The synthetic platelets are made of poly(N-isopropylacrylamide-co-acrylic acid) microgels with ultralow levels (< 0.5%) of cross-linking. Compared with previous synthetic platelets, they boost clotting specifically at injury sites without causing unwanted clotting elsewhere. That’s because each particle is studded with recognition motifs that bind fibrin, an insoluble protein that forms only after clotting has already started.
“In principle, we can inject our particles and they can circulate freely in the bloodstream without causing any detrimental off-target effects,” says Ashley C. Brown, a research scientist working with Barker and Lyon. “Our trigger to augment clotting is more specific than previous synthetic platelets.”
Another key feature of the new synthetic platelets is their ability to induce clot contraction, which is thought to help stabilize the clot and protect it from breaking down. This is a function of natural platelets that has not previously been seen in synthetic platelets.

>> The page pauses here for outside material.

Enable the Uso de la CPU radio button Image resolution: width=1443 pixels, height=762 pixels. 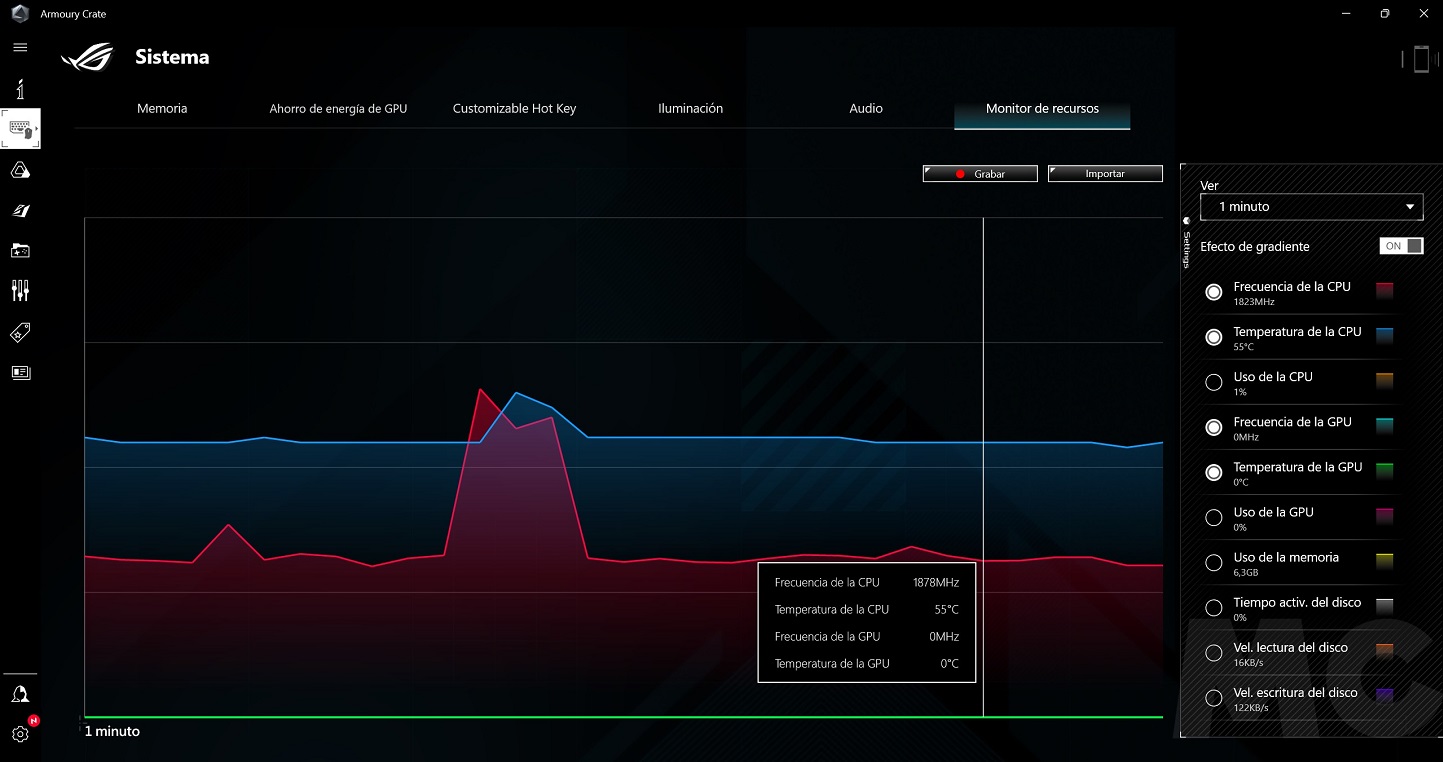[x=1214, y=382]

The researchers think these synthetic platelets can induce clot contraction because they are highly deformable, which permits more extensive engagement of the clot through the recognition motifs. That deformability is a direct result of the low level of cross-linking. “With the addition of even small amounts of cross-linker—2% cross-linking density—we inhibited clot contraction,” Brown says.

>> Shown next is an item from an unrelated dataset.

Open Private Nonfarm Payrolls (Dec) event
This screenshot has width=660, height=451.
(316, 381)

The researchers injected the synthetic platelets into rats. Rats that received the synthetic platelets bled less when cut than rats that didn’t receive them.
More data are needed on the biodistribution and clearance of the particles, says Erin Lavik, a biomedical engineer at Case Western Reserve University who is also working on synthetic platelets. “With inflexible particles, we’re limited in how large we can make them and get good clearance from uninjured tissues,” she says. “If these flexible ones avoid that issue, they could have significant application.”